Lighting up Marina Bay

Lighting up Marina Bay

Like arteries and veins that keep the body alive with a constant flow of blood, close to 26,000km of cables, more than 3,240km of gas pipelines and a 3,000-strong team of people work around the clock to keep Singapore's lights on and air cool. 

When Mr Thiam Chiong Seng drives along the East Coast Parkway and past the Marina Bay area, it is rarely without a smile on his face.

The 47-year-old engineer is the director of network development at Singapore Power (SP), where he has worked for 16 years doing high-voltage equipment installations, including at the Marina South substation.

That means keeping the lights on in iconic buildings that include Marina Bay Sands, the Marina Bay Financial Centre and Gardens by the Bay.

"With Marina Bay, I know that we are literally powering it. You can see and feel the impact," he said. "That's why it's very exciting being in the energy business. You're not dealing with tiny electronics. What we build is so huge so you feel a real sense of satisfaction when you see a job completed."

SP's network development engineers develop and build the infrastructure that ensures continuous and reliable power supply to households, as well as industrial and commercial buildings.

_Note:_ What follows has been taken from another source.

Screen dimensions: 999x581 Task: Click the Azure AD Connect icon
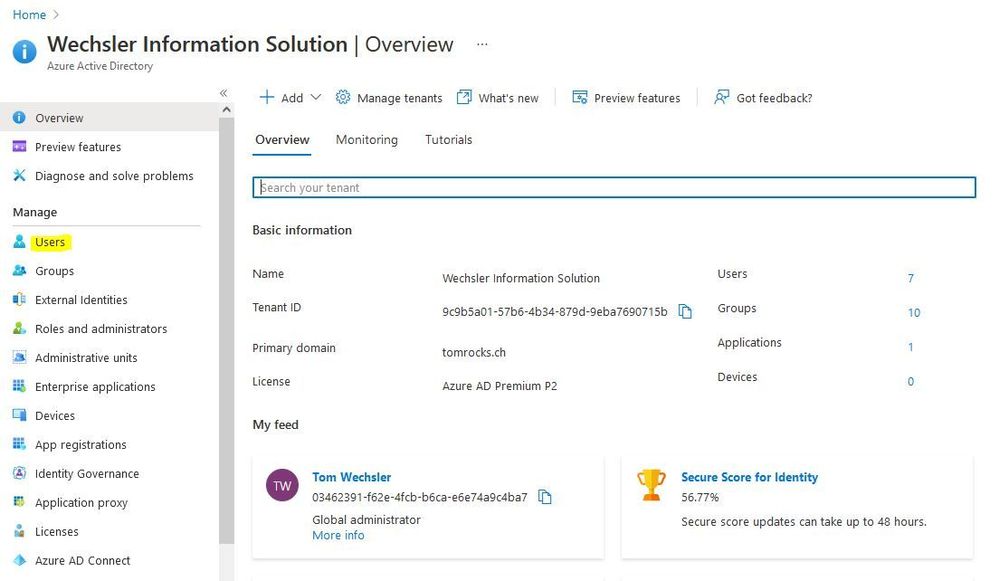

This includes forging the fit between network demand and supply, conducting simulations and doing tests and checks on equipment before it is used.

"We don't want a situation in which we turn the equipment on and you suddenly see 'fireworks'. We have our biggest fireworks display on National Day and we'd like to keep it that way," Mr

Thiam said with a laugh.

What makes the Marina South substation unique is that it is Singapore's first substation that can receive bulk energy transmissions at 230 kilovolts (kV) from the power generation companies and then convert it to 22kV, which is the voltage at which some consumers can use it.

Usually, power has to be converted to 66kV before being reconverted to 22kV or lower voltages, but new equipment allows it to bypass that intermediate stage. That means saving on space and equipment cost.

The current capacity of the substation is 300 megavolt amperes (MVA) - meaning it can power up an area up to twice the size of Ang Mo Kio Town.

"But we have also future-proofed it so it can deal with the area's expansion," he explained, adding that the substation is capable of servicing the area's needs for at least the next decade.

The substation also has three sets of 230kV cables to create a situation of "double redundancy", so even if one set is knocked out, the other two function as back-up, keeping the lights on.